Written exercise:
Scale the records below from the line containing "Open the megaphone announcements icon" down to the line containing "pyautogui.click(x=81, y=125)", requests included, by multiplying every click coordinate in the answers by 2 and rounding to whole numbers, halves up. Rewrite only those lines, with all other text and numbers unchanged.

Data rows:

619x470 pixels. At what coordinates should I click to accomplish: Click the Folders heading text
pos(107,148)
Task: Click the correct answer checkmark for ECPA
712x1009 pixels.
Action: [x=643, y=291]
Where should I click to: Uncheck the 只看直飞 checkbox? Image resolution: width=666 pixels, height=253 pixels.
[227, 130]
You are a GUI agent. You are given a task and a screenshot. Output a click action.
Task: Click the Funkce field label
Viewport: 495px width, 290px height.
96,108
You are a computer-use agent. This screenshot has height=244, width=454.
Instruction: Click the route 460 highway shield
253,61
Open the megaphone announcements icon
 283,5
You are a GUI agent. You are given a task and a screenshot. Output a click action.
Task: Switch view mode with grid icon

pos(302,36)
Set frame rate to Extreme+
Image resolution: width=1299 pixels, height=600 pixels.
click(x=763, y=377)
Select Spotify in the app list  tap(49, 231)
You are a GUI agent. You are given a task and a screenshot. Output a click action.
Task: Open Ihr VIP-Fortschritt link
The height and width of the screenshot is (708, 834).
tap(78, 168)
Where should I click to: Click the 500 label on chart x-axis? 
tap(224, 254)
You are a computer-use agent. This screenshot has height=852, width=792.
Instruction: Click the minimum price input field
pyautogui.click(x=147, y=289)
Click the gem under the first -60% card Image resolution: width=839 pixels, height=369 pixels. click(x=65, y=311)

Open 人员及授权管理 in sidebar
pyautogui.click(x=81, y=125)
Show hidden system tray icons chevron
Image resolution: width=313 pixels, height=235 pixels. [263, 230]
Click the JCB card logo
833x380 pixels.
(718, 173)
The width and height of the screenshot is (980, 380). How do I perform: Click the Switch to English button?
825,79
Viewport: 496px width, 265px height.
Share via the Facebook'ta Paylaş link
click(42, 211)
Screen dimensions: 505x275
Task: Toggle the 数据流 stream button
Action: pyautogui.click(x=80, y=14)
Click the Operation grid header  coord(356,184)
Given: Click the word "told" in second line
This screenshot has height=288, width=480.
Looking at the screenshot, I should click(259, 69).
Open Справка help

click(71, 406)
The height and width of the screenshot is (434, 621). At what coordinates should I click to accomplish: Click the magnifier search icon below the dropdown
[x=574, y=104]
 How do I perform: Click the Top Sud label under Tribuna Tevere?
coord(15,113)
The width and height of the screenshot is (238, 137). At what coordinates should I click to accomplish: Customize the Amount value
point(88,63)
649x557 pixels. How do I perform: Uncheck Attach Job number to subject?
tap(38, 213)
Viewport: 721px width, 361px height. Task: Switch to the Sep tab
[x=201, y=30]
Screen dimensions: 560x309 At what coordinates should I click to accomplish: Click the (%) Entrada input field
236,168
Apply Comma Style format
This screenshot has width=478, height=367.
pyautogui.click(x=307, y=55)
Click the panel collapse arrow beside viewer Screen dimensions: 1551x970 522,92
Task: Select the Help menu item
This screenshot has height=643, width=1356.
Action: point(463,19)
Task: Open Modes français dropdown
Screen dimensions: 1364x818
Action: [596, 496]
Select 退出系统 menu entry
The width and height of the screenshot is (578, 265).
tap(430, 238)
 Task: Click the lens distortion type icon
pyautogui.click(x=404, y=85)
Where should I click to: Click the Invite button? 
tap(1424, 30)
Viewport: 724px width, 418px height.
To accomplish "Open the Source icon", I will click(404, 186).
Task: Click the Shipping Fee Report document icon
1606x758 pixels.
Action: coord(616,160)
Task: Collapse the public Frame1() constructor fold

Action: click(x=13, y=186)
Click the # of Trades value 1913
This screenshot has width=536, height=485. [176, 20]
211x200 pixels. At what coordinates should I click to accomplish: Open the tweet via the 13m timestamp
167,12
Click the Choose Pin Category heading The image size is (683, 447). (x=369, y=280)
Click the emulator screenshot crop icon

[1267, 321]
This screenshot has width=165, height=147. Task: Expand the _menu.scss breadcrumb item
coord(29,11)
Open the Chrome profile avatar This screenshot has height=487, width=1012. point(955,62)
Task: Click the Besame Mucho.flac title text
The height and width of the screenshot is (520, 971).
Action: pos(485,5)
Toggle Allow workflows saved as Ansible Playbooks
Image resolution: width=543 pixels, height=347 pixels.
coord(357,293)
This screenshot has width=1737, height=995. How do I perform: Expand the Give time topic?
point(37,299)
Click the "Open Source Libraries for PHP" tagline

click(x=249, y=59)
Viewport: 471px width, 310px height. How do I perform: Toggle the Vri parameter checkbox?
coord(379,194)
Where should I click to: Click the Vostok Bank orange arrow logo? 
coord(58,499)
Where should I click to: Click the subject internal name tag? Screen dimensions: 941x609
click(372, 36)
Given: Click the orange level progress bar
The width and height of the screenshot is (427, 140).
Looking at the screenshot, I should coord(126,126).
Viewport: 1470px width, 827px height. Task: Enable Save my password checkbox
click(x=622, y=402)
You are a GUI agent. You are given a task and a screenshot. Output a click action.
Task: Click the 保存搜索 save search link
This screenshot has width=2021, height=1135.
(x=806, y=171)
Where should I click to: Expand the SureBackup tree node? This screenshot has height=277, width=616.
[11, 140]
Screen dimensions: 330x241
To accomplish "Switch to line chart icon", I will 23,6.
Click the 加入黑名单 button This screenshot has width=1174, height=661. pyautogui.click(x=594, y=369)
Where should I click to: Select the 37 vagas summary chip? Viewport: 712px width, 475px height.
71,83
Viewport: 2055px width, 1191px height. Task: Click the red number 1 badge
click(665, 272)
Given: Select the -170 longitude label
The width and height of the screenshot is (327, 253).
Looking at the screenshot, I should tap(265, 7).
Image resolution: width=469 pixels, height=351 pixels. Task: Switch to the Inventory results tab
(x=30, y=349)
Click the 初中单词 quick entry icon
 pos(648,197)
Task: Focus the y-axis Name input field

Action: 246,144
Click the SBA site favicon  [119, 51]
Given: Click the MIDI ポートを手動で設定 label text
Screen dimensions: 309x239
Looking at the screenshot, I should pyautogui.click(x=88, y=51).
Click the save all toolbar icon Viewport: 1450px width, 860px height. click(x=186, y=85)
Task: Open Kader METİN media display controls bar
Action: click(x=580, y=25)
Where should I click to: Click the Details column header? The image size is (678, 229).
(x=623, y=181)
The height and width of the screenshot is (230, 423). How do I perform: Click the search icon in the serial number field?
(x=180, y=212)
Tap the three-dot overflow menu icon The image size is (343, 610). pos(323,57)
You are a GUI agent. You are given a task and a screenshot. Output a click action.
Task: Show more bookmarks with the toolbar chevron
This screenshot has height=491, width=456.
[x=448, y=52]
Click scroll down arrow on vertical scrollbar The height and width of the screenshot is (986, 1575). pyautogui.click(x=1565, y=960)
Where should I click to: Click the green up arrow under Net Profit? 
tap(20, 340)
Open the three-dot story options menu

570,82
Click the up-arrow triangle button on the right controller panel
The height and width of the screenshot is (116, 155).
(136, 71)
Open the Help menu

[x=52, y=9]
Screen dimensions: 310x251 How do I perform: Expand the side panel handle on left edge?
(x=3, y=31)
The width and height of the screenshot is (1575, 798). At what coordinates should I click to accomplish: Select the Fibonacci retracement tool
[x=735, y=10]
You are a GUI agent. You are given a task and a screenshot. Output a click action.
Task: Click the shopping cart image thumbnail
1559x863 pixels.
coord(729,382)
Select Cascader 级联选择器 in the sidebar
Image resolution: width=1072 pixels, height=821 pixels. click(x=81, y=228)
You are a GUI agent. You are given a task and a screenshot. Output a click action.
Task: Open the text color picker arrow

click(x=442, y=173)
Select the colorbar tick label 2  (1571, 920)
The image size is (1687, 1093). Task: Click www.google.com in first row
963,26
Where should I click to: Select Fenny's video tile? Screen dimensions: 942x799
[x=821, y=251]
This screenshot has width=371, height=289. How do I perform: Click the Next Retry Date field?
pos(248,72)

Answer to the exercise:
Open the megaphone announcements icon
 566,10
You are a GUI agent. You are given a task and a screenshot. Output a click action.
Task: Switch view mode with grid icon

pos(604,72)
Set frame rate to Extreme+
Image resolution: width=1299 pixels, height=600 pixels.
click(x=1526, y=754)
Select Spotify in the app list  tap(98, 462)
You are a GUI agent. You are given a task and a screenshot. Output a click action.
Task: Open Ihr VIP-Fortschritt link
The height and width of the screenshot is (708, 834).
tap(156, 336)
Where should I click to: Click the 500 label on chart x-axis? 
tap(448, 508)
You are a computer-use agent. This screenshot has height=852, width=792.
Instruction: Click the minimum price input field
pyautogui.click(x=294, y=578)
Click the gem under the first -60% card Image resolution: width=839 pixels, height=369 pixels. click(x=130, y=622)

Open 人员及授权管理 in sidebar
pyautogui.click(x=162, y=250)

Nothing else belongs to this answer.